** Start of PAGE **
Patricia Esquivias’s solo show at MARCO, Museo de Arte Contemporánea de Vigo, brings a selection of works together, which includes video installations combined with documents and pieces in other media. In 111-119 Generalísimo/Castellana (2013) and The Future Was When? (2009), the filmic narration is accompanied by photographic documentation and mosaics produced by the artist, respectively. The Folklore series, began in 2006, includes the videos Folklore I, Folklore II, Folklore IV, and the videoinstallation Folklore III, in which she establishes a connection between Galicia and New Galicia, Mexican colonial territory renamed in the sixteenth century.

The ceramic mural at the entrance, which reads Hay tanto deseo en la espera como espera en el deseo [‘There is as much desire in waiting as there is waiting in desire’], has been specifically produced for the exhibition, thanks to the collaboration of ceramist Susana González Amado (Taller Terralume), with the support of Fundación Centro Galego da Artesanía e do Deseño.

GUIDED TOURS

The staff members in the rooms are at visitors’ disposal for any question they may have or information they may need about the exhibition, as well as for the usual guided tours:

• Every day at 6pm

• Customised visits for groups by appointment. Please call 986 113900/03

Summary

The title of this exhibition of works by PATRICIA ESQUIVIAS, All Traditions are Inventions, stems from one of the most influential essays by Marxist historian Eric Hobsbawm, in which he describes the recent origin of many traditions that exist in society and that are, however, invented. Their origin may be more or less traceable, yet what they all have in common is their relationship with the past and with history, their legitimating element.
** End of PAGE **
- [STATED EXERCISE 1]: In two sentences, what does the exhibition page say?
- [STATED EXERCISE 2]: Can you copy the exhibition page's wording between "Patricia Esquivias’s solo" and "the sixteenth century.", inclusive?
- [STATED EXERCISE 3]: According to the exhibition page, which ceramist collaborated on the ceramic mural at the entrance?
** Start of INFORMATION GIVEN **
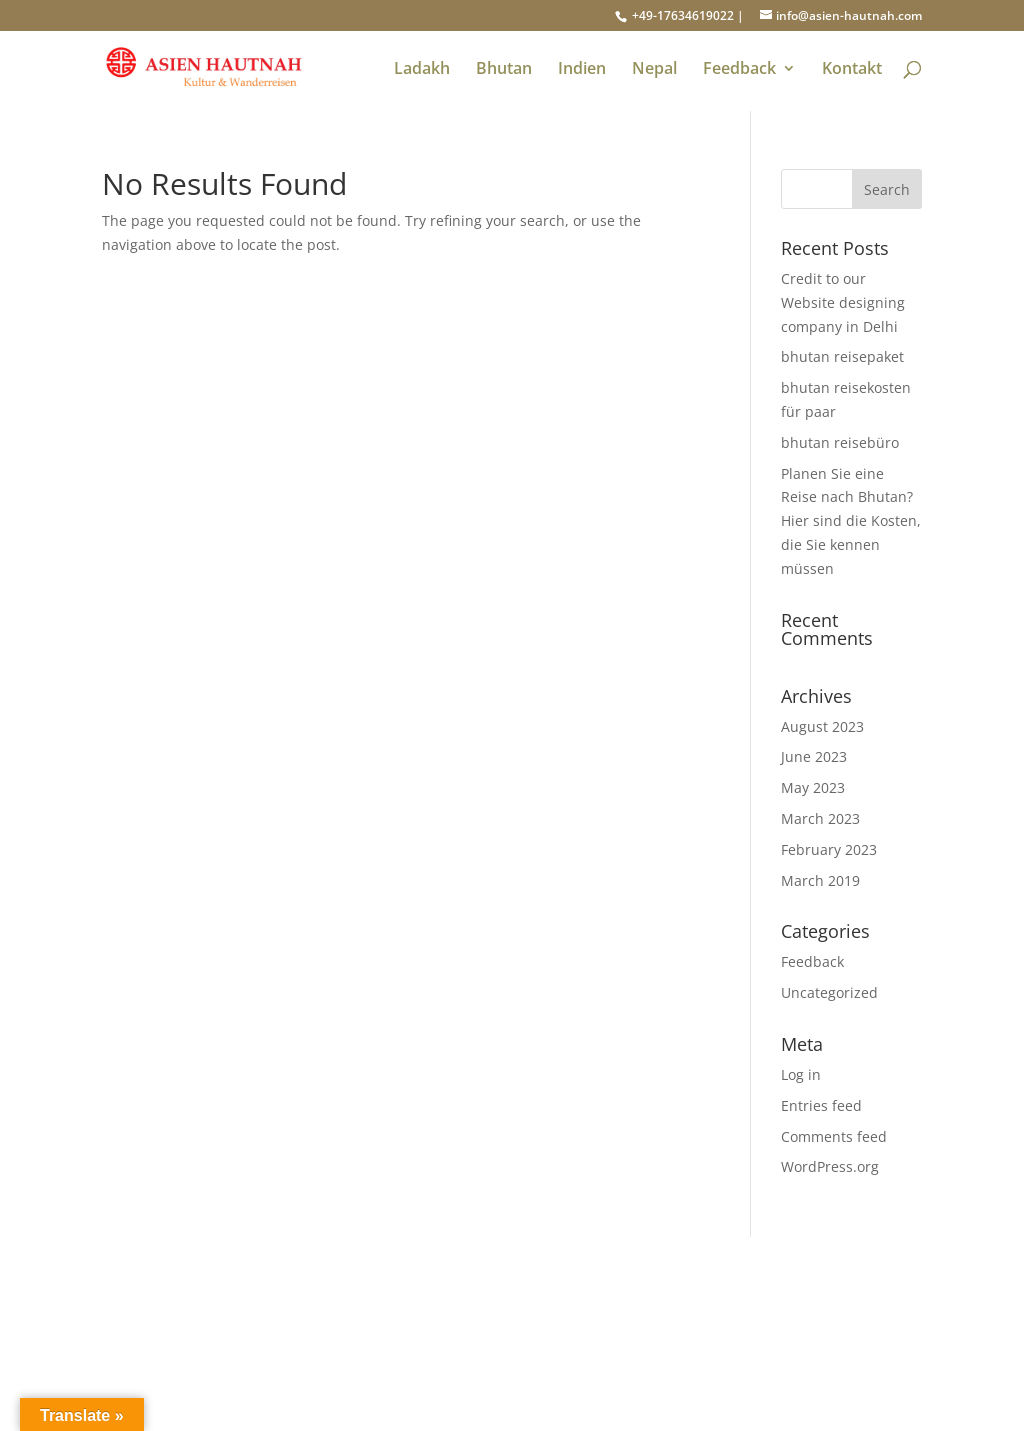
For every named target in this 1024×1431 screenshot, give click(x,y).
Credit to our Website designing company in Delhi (843, 302)
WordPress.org (830, 1166)
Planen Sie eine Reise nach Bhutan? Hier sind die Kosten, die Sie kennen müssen (851, 521)
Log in (801, 1074)
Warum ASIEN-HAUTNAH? (187, 1357)
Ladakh (422, 70)
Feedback (739, 70)
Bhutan (504, 70)
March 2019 (820, 880)
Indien (582, 70)
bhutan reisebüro (840, 442)
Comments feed (834, 1136)
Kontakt (852, 70)
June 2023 (814, 756)
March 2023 (820, 818)
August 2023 (822, 726)
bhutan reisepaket (842, 356)
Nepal (654, 70)
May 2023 (813, 787)
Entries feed (821, 1105)
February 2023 (829, 849)
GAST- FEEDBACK (446, 1310)
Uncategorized (829, 992)
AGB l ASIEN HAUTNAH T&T (484, 1333)
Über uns (133, 1333)
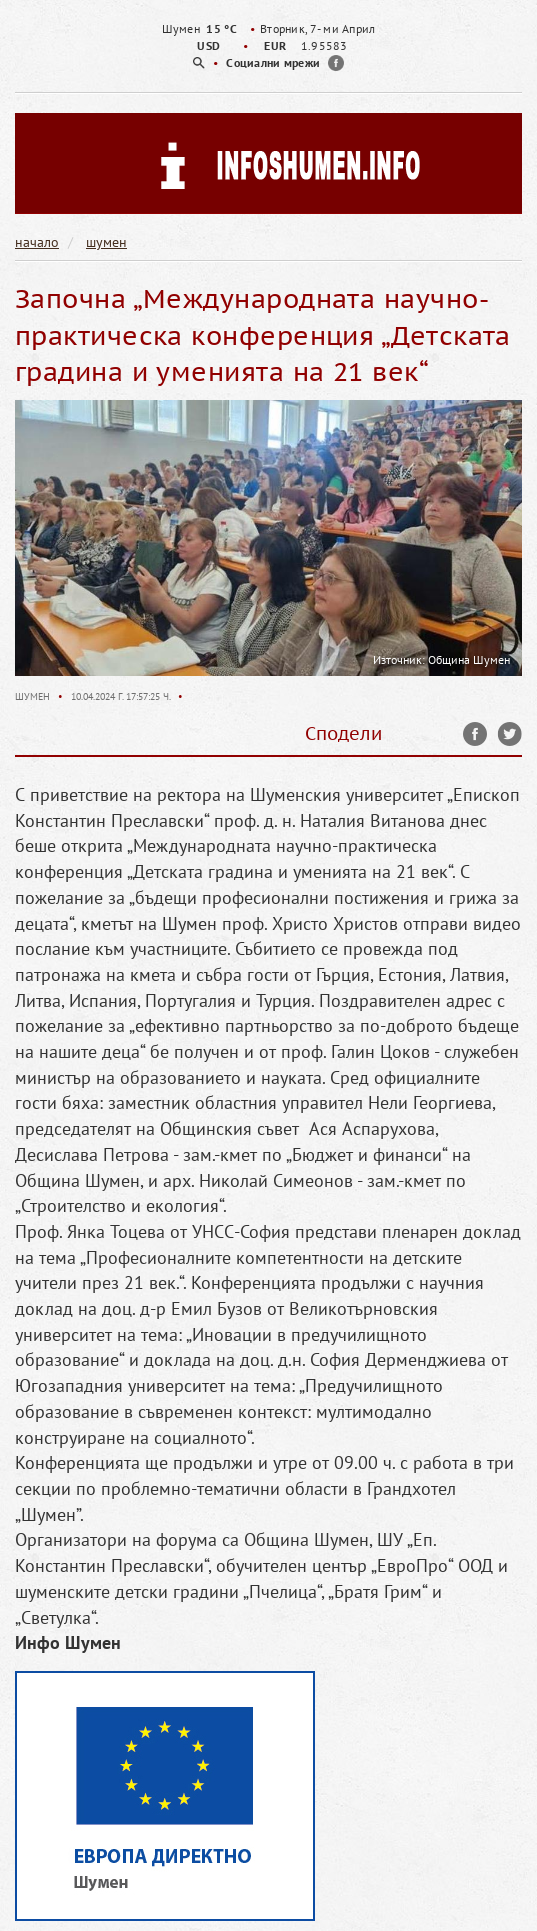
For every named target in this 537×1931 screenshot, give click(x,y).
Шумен (34, 696)
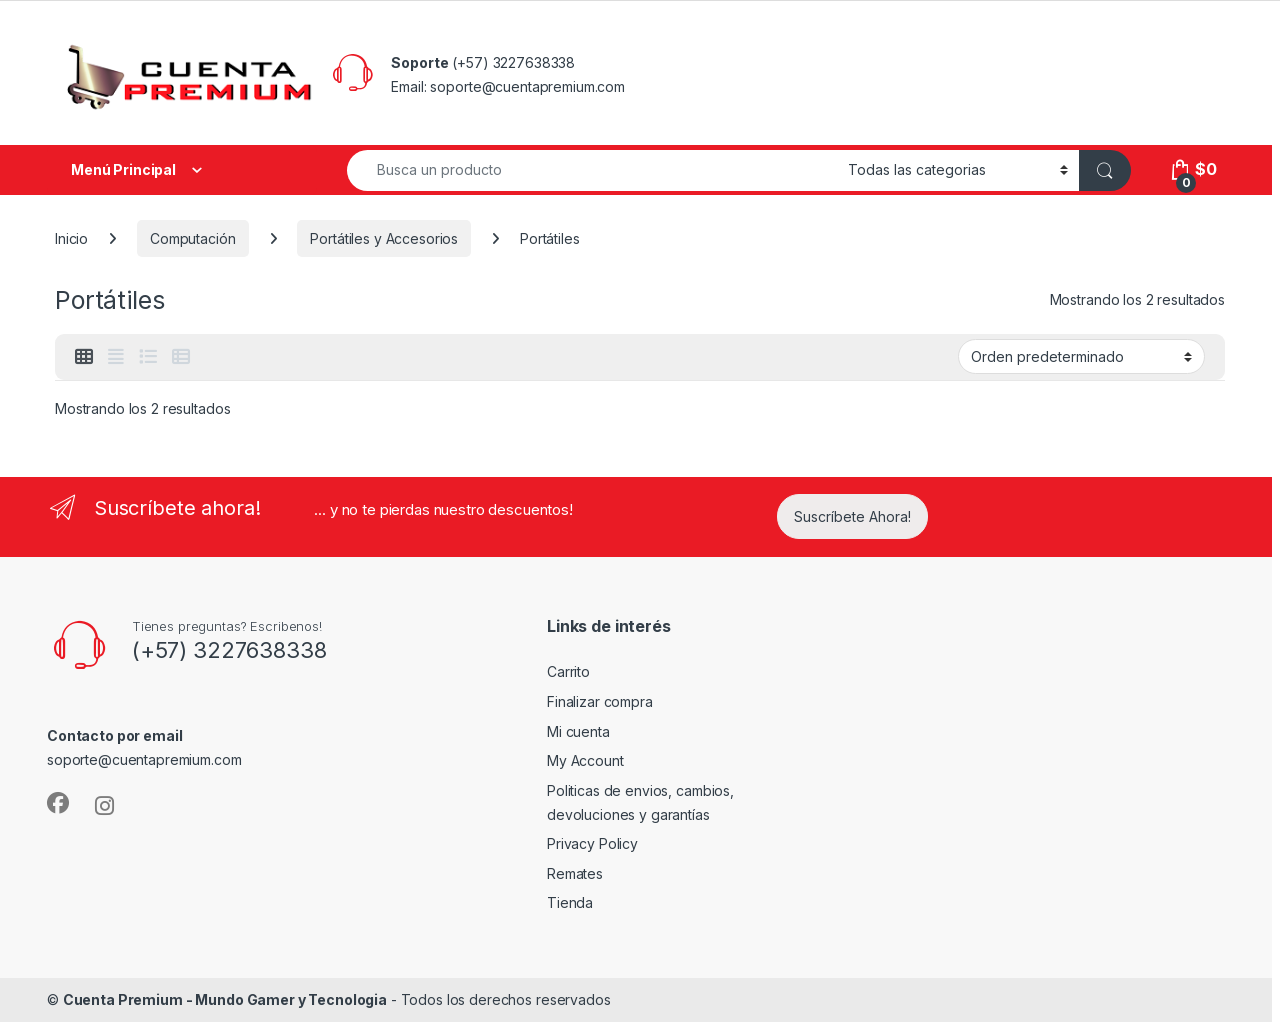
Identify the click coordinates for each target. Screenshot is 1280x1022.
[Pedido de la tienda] (1081, 356)
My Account (585, 760)
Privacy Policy (592, 843)
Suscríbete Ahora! (852, 516)
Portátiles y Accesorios (384, 238)
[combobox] (592, 170)
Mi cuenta (578, 731)
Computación (192, 238)
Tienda (570, 902)
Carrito (568, 671)
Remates (575, 873)
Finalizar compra (600, 701)
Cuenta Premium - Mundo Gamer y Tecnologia (225, 999)
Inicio (71, 238)
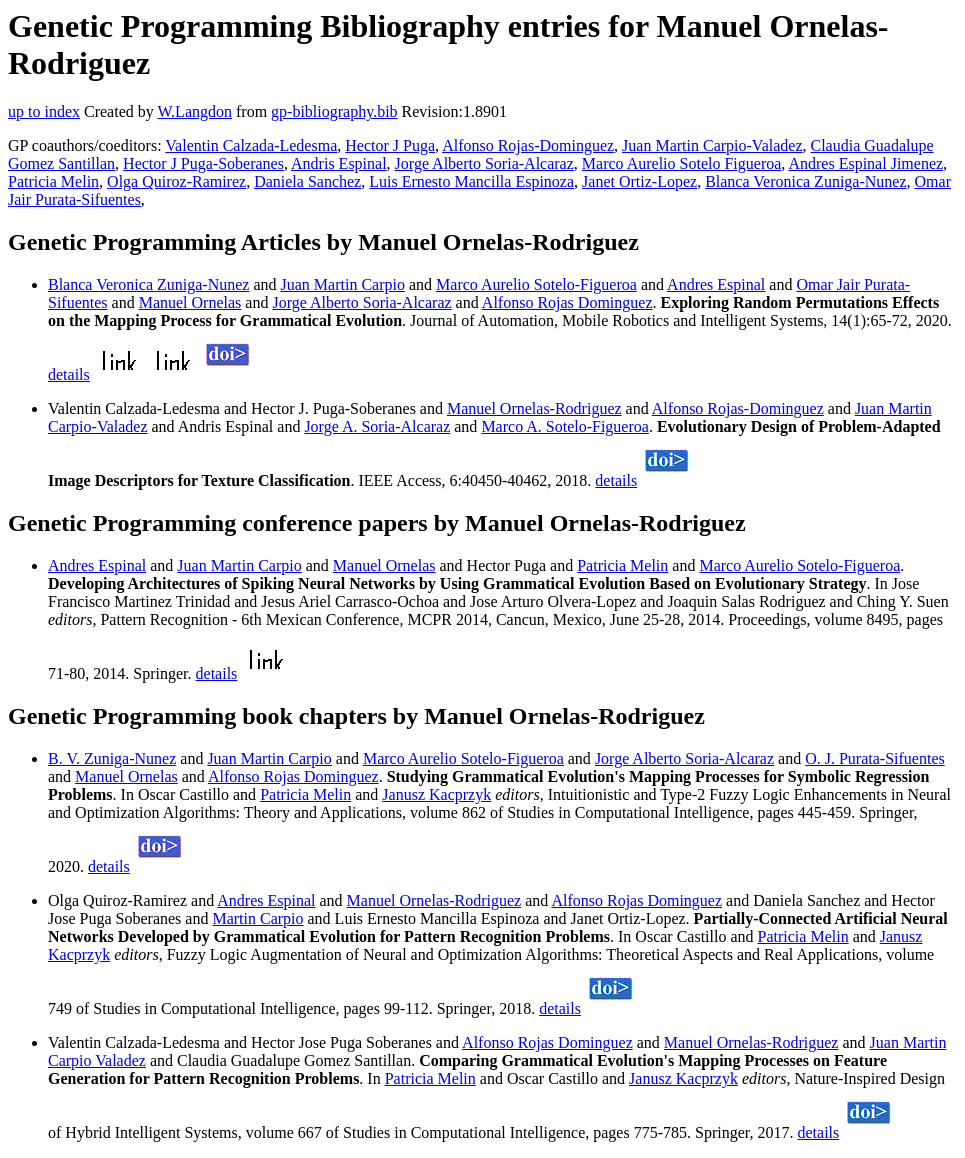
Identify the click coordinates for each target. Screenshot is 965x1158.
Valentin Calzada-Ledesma (251, 145)
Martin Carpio (257, 918)
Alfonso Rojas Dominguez (567, 302)
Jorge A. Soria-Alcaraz (377, 426)
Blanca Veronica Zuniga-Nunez (805, 181)
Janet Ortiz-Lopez (639, 181)
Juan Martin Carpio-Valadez (712, 145)
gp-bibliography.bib (334, 111)
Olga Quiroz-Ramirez (176, 181)
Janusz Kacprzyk (436, 794)
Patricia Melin (53, 181)
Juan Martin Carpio (343, 284)
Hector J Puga (390, 145)
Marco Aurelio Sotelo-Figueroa (536, 284)
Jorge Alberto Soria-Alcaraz (484, 163)
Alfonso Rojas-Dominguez (528, 145)
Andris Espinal (339, 163)
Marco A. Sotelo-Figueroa (565, 426)
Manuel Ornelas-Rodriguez (534, 408)
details (69, 374)
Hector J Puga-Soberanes (203, 163)
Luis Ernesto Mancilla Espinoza (471, 181)
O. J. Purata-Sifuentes (875, 758)
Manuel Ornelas (190, 302)
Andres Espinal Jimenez (865, 163)
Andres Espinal (716, 284)
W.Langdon (194, 111)
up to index (44, 111)
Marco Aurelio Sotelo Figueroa (682, 163)
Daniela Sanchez (307, 181)
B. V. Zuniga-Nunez (112, 758)
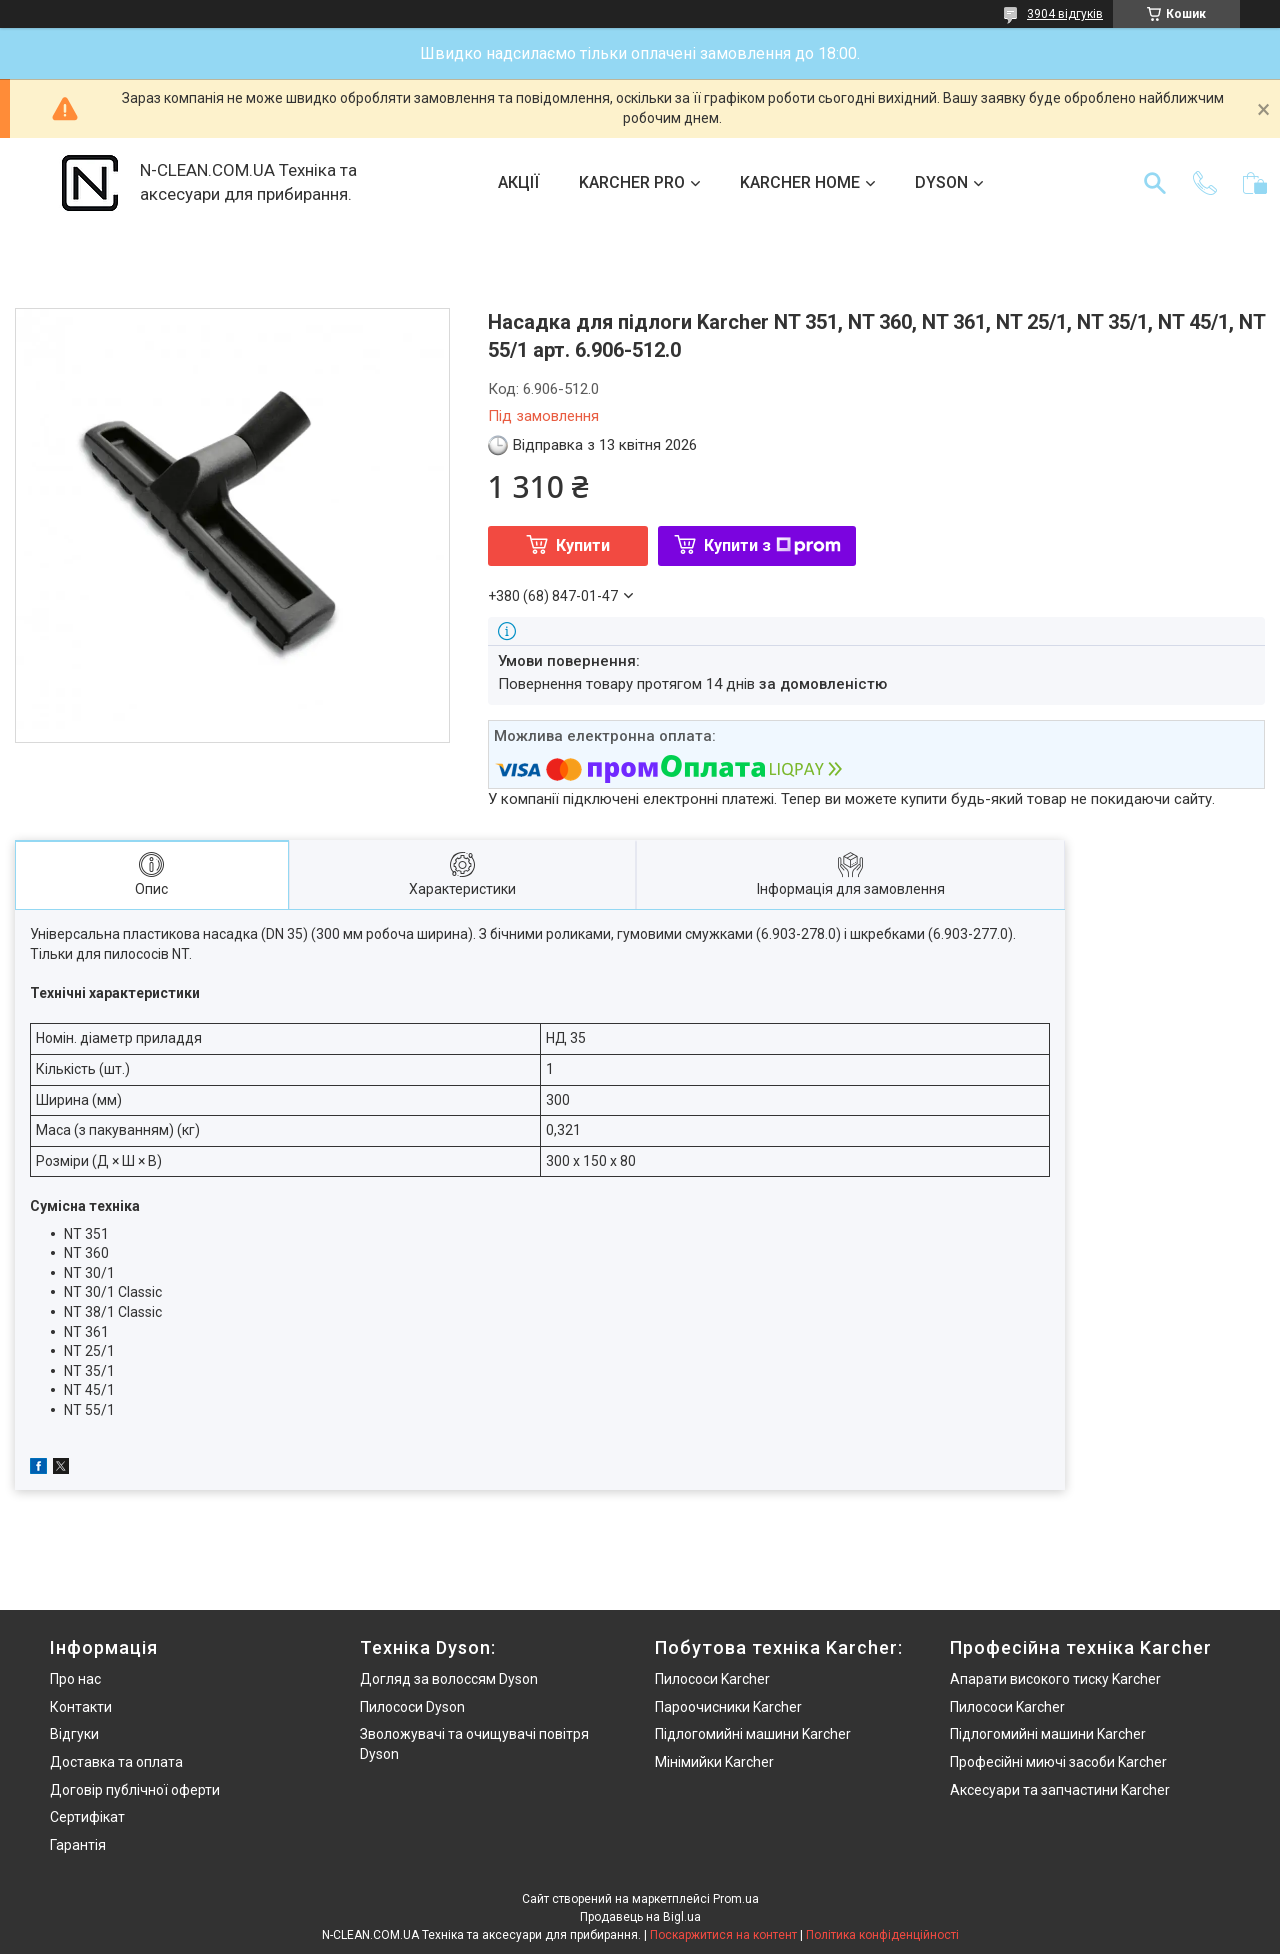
** End of INFORMATION GIVEN **
- [FULL ANSWER 1]: Patricia Esquivias's solo show at MARCO in Vigo, titled All Traditions are Inventions after an essay by Eric Hobsbawm, brings together video installations combined with documents and pieces in other media. Staff in the rooms answer visitors' questions and give guided tours every day at 6pm, and customised group visits are available by appointment.

- [FULL ANSWER 2]:
Patricia Esquivias’s solo show at MARCO, Museo de Arte Contemporánea de Vigo, brings a selection of works together, which includes video installations combined with documents and pieces in other media. In 111-119 Generalísimo/Castellana (2013) and The Future Was When? (2009), the filmic narration is accompanied by photographic documentation and mosaics produced by the artist, respectively. The Folklore series, began in 2006, includes the videos Folklore I, Folklore II, Folklore IV, and the videoinstallation Folklore III, in which she establishes a connection between Galicia and New Galicia, Mexican colonial territory renamed in the sixteenth century.

- [FULL ANSWER 3]: Susana González Amado (Taller Terralume).